**What the exercise asks:** Search term "Given": please copy every line of the records below that contains it.

**Entries supplied:**
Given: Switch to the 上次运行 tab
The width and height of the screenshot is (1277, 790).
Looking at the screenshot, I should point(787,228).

==

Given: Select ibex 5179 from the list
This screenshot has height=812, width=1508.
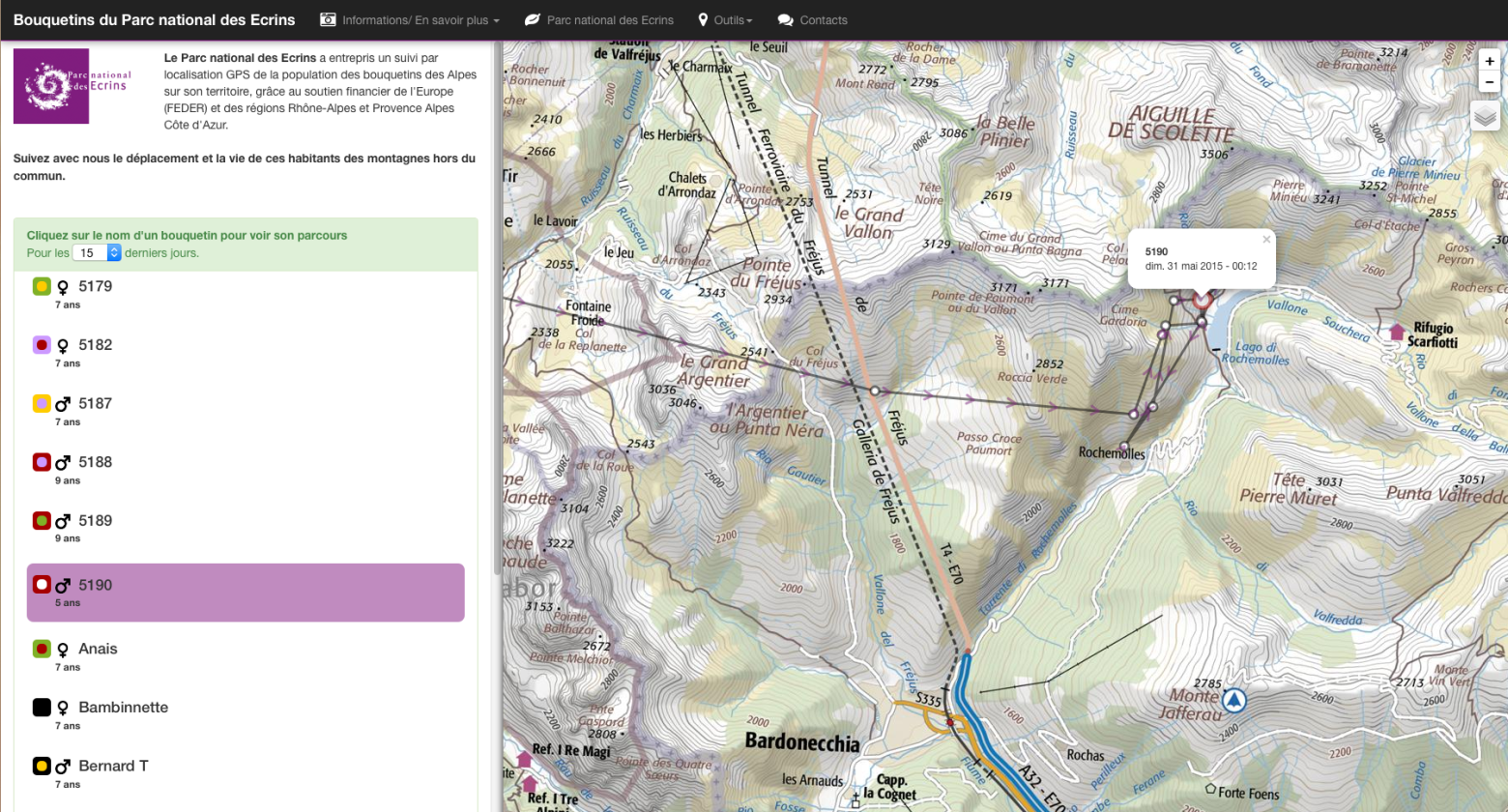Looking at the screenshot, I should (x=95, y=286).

**Solution for this task:**
Given: Switch to the 上次运行 tab
Given: Select ibex 5179 from the list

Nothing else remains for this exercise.